Situação dos MVs já a trabalhar no RU
A única certeza é a incerteza. Mas neste caso, quase todos acreditam que nada mudará para estes profissionais. O sector colapsaria sem os MVs da UE actualmente a trabalhar no RU. Poderá acontecer que os mesmos tenham de formalizar a sua presença no país, com um visto de residência, por exemplo. Aliás, aqui aplica-se o que alguns responsáveis pelo corpo consular já recomendaram: os cidadãos portugueses no RU devem requisitar esse tipo de visto ou mesmo dupla nacionalidade, se elegíveis.
Impacto sobre MVs que queiram começar a trabalhar no RU durante o período de transição
A única certeza é a incerteza. Este será provavelmente um período importante para quem considera vir a trabalhar no RU no futuro. Nesta fase, efetivamente o RU continua a pertencer à UE e, por isso, as regras devem manter-se inalteradas até uma saída formal. O que quer isto dizer? Que, por exemplo, continua a haver reconhecimento de cursos automaticamente, que o RCVS continua a aceitar inscrições nos mesmos moldes que atualmente, que podemos pedir o NINO (número de Segurança Nacional), encontrar emprego e ser tributado.
Dadas as incertezas, espera-se que muitos MVs da UE aproveitem este período para se registar no RCVS. No entanto, visto que não se sabe como o RU procederá relativamente a novos imigrantes, o registo no RCVS poderá não garantir a possibilidade automática de trabalho, uma vez completada a saída da UE. Acredita-se mesmo que muitos MVs poderão acabar por se decidir a emigrar neste período, de modo a diminuir as incertezas.
O que passará depois da saída efetiva?
Pois, incerteza… Muitos acreditam que muita coisa se manterá inalterada. Provavelmente, o RCVS continuará a manter a acreditação dos cursos dos países da UE e possivelmente manterá um processo facilitado de registo. Pode acontecer a inclusão da necessidade de provar um nível suficiente de inglês para esse registo, por exemplo.
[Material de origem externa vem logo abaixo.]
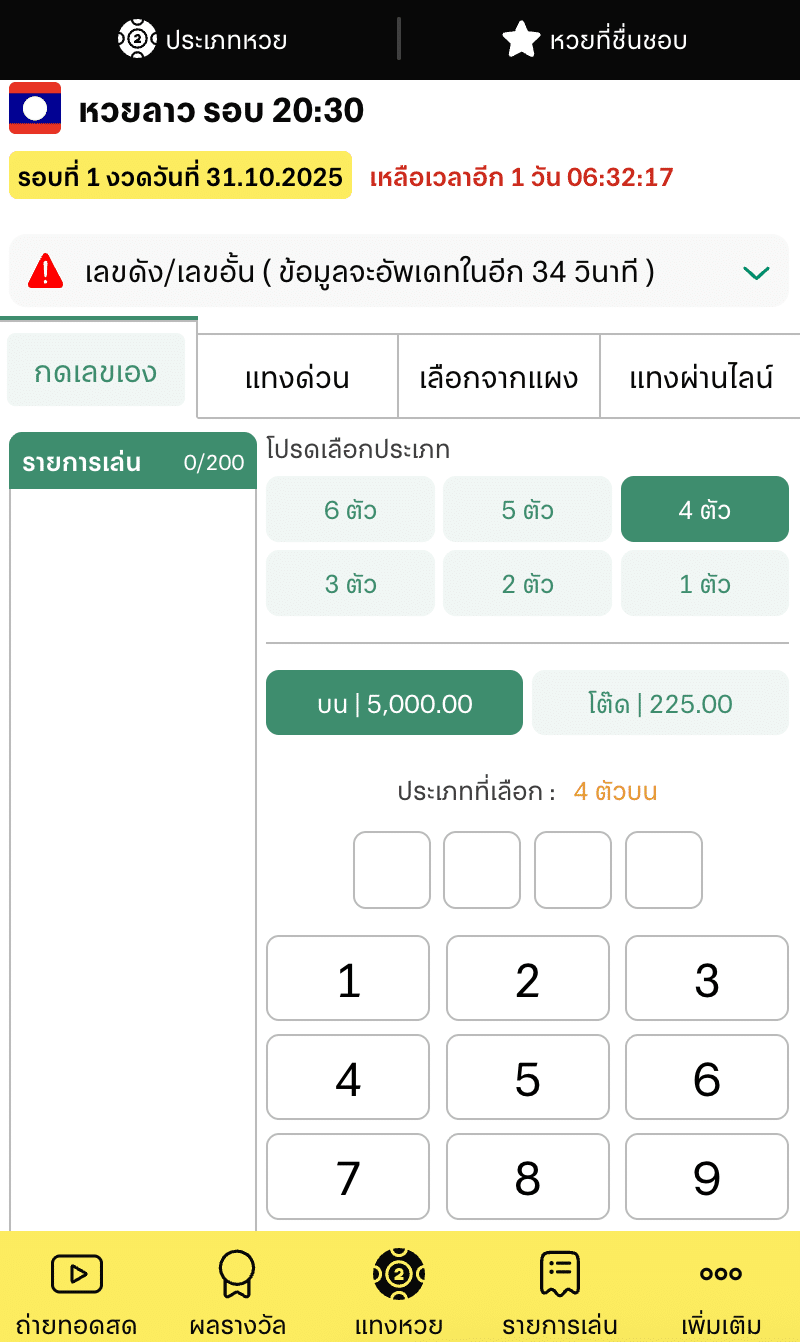Open the แทงผ่านไลน์ tab

[701, 378]
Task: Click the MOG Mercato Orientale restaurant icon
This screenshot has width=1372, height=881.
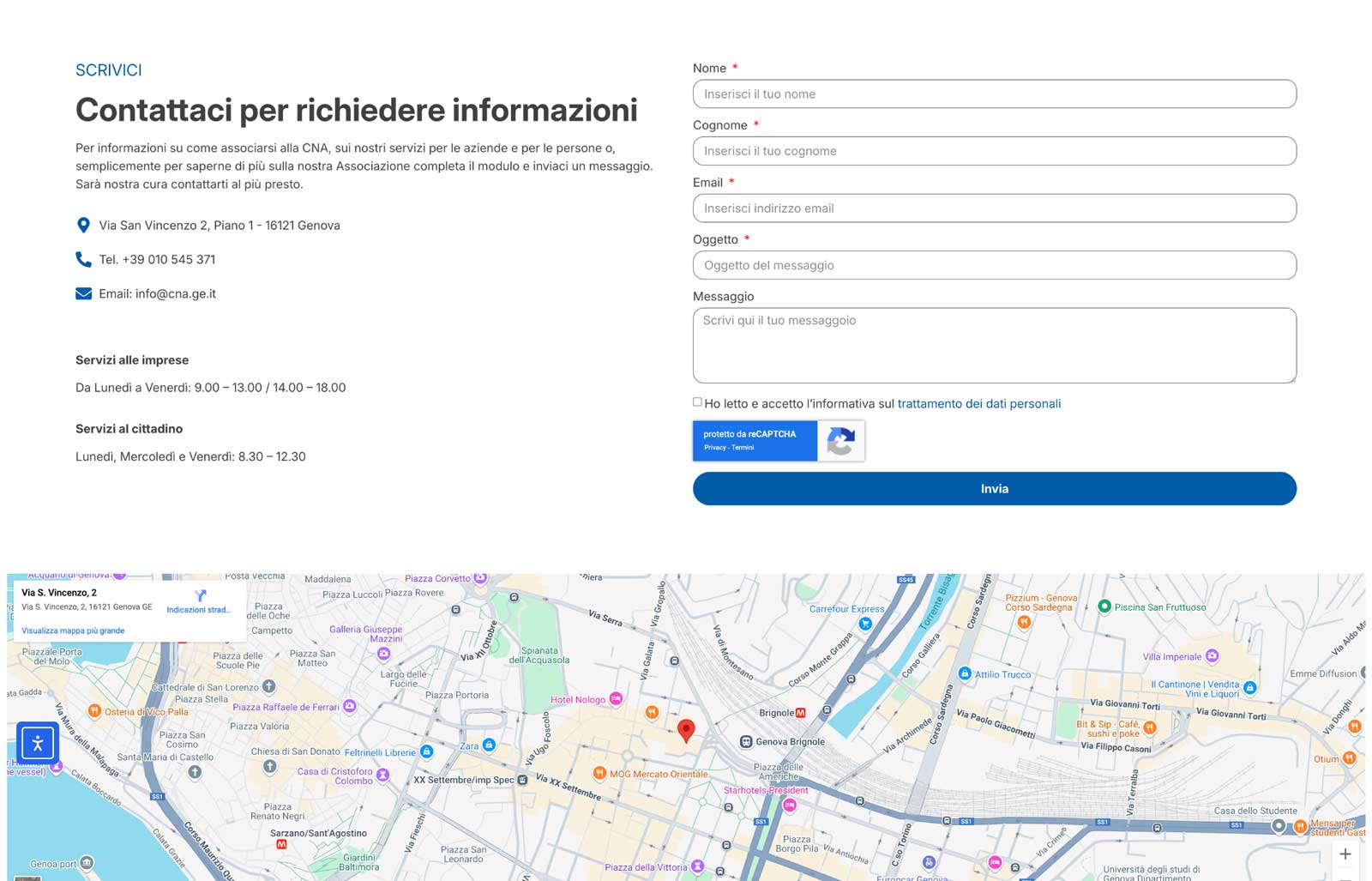Action: click(x=600, y=773)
A maior incerteza, porém, advém dos trâmites expectáveis para se poder trabalhar. Mesmo aqui se espera que a relação do RU com a UE permita desenvolver um processo facilitado para cidadãos da UE mas uma das grandes questões do referendo foi exactamente a imigração…
Viver na incerteza
Tanto os stakeholders do sector veterinário no UK, como os MVs da UE que consideram trabalhar no RU aguardam os desenvolvimentos dos próximos tempos. Planos de contingência foram delineados e decisões individuais podem ser tomadas com base nos recentes e futuros acontecimentos. O sector veterinário no RU é um dos mais desenvolvidos do mundo, apresentando oportunidades de carreira únicas tanto a nível técnico-científico, como em termos salariais, progressão de carreira e empreendedorismo.
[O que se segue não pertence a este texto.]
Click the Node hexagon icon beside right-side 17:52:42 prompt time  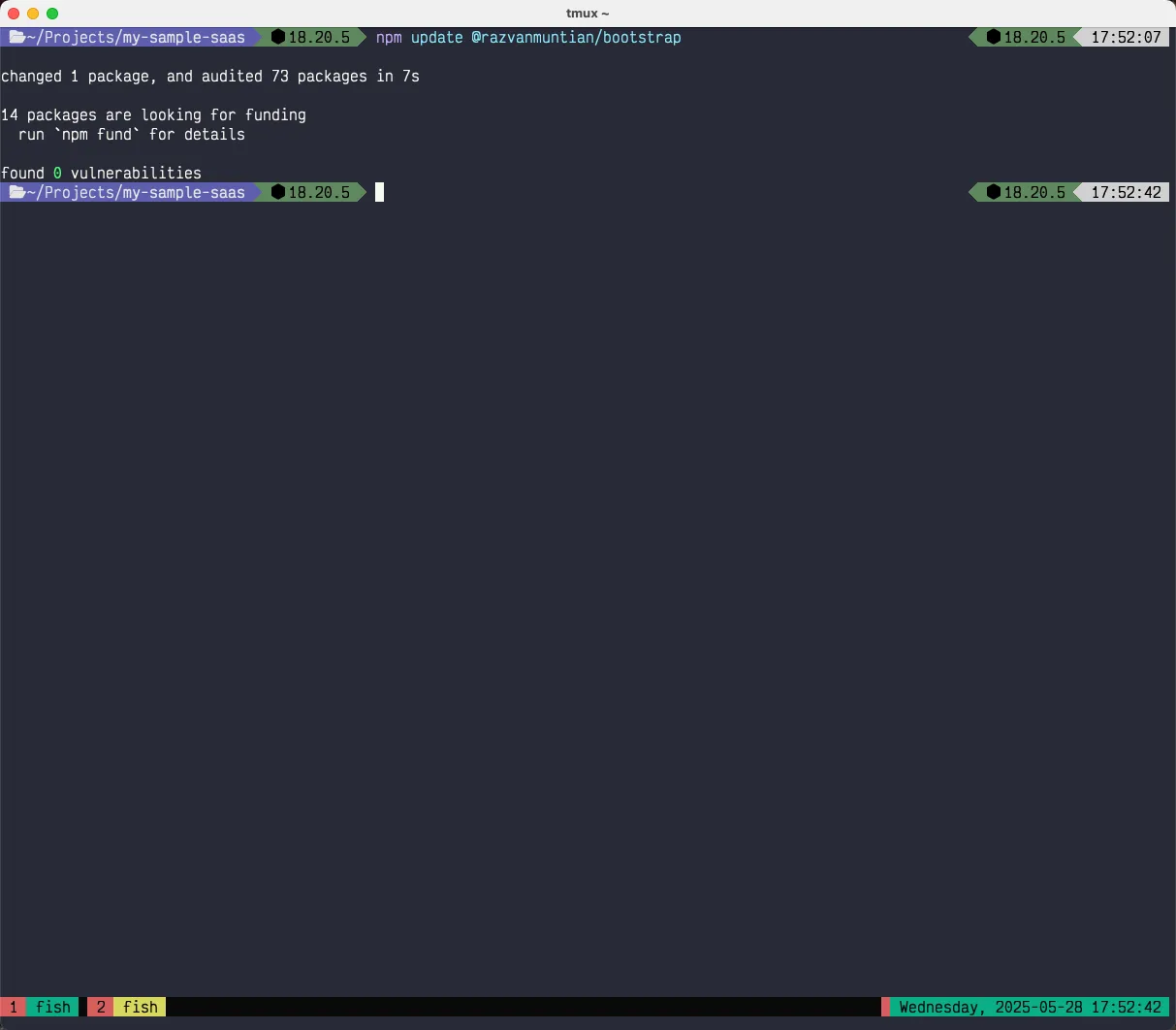tap(993, 193)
As empresas britânicas deste sector, crescentemente dependentes de mão-de-obra qualificada estrangeira, aguardam ansiosamente o que esta fase de transição trará. A Vets4Pets mantém os planos de crescimento dinâmico (abertura de novos CAMVs e aquisição de centros de referência) e continuará a necessitar de MVs estrangeiros, proporcionando aquilo que se pode classificar como um ambiente de trabalho standard no RU. Vem sendo considerada no top britânico das melhores empresas para se trabalhar nos últimos anos. A empresa já apostara, com a minha ajuda, no recrutamento de MVs portugueses e certamente continuará a fazê-lo, em especial depois do Brexit e neste período de transição.
Quanto às incertezas, ninguém pode garantir nada neste momento. Certamente que se seguirão tempos interessantes, mesmo se confusos.